The only real argument for an analog headphone jack at this point is audio fidelity, and if you care about that you're 1, not using your phone with a cheap DAC to do it and 2, your headphones probably use a 1/4" jack not a 3.5mm one. Wireless protocols are also catching up to analog as far as audio quality as well, and most people expect IP68 from a good phone these days, and you're not getting that with a 3.5mm audio jack or removable battery.
The consumers who care about an audio jack on phones these days are a very vocal minority.
Galaxy S5 was IP67 with a headphone socket, removable battery and dedicated microSD card slot. Others have also existed. Taking like adding a headphone socket costs more than 5 cents is stupid.
I'm a Bluetooth buds convert now, but I'd still like the choice.

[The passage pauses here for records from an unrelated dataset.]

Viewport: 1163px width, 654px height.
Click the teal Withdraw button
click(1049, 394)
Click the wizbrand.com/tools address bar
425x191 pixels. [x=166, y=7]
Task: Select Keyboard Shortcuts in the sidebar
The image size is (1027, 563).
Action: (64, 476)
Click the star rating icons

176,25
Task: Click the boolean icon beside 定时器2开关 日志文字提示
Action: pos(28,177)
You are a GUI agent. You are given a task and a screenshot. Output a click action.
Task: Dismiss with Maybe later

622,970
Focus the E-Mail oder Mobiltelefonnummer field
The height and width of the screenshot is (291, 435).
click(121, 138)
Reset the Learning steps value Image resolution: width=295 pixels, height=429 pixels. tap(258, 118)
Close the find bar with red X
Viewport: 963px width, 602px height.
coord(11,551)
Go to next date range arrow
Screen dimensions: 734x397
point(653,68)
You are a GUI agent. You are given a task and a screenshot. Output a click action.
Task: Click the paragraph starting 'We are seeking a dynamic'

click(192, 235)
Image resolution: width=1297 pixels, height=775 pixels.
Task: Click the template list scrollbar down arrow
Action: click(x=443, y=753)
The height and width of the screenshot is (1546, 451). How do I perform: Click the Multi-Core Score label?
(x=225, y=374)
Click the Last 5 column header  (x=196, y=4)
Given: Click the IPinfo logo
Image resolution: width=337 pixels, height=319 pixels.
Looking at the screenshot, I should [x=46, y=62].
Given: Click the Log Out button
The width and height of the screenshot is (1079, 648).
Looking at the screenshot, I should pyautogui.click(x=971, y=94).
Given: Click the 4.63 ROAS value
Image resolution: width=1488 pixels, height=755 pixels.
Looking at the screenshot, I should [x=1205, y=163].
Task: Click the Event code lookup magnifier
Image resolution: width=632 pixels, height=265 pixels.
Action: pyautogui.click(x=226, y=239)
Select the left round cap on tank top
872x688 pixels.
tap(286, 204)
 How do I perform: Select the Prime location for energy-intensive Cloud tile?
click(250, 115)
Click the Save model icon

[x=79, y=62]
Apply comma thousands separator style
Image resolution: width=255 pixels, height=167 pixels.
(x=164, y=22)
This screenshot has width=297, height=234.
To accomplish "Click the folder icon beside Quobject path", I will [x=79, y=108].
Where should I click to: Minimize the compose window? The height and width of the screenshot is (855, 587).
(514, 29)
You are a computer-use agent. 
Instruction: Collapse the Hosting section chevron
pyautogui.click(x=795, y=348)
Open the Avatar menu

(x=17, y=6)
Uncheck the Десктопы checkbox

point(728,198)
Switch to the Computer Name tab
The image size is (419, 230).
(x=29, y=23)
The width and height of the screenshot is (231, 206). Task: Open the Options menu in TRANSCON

IP67 and IP68 are considerably different. It's basically the difference between water-resistant and water proof. IP67 could handle splashes of water and, at least on paper, brief submersion. In reality, most. IP67 phones did not handle any level of immersion well.
IP68 on the other hand allows phones to be submerged deeper in water and for much longer. You can have IP67 with those features, but IP68 is a different beast.
LoL... Really?
1 number apart, but considerably different. Sure.
Difference between x5 and x7 maybe. To pass x6 a device must be submerged to a depth of 1m for 30 minutes.
IPx7 is for a device intended to operate permanently submerged. So not a phone.
That fact your picking the difference shows you don't know the difference.
IP67 is just a marketing gimmick. I'd be impressed if a phone with this rating would endure 12 months submerged and still function. Who needs this anyway?
IP67 in reality won't last 30 minutes submerged in most cases. I've had flagship level IP67 devices get damaged by water ingress by being splashed or dunked a couple inches into a pool for less than a second. My Pixel 8 Pro goes into the shower, bath, pool, hot tub, and rain with me and it's never skipped a beat.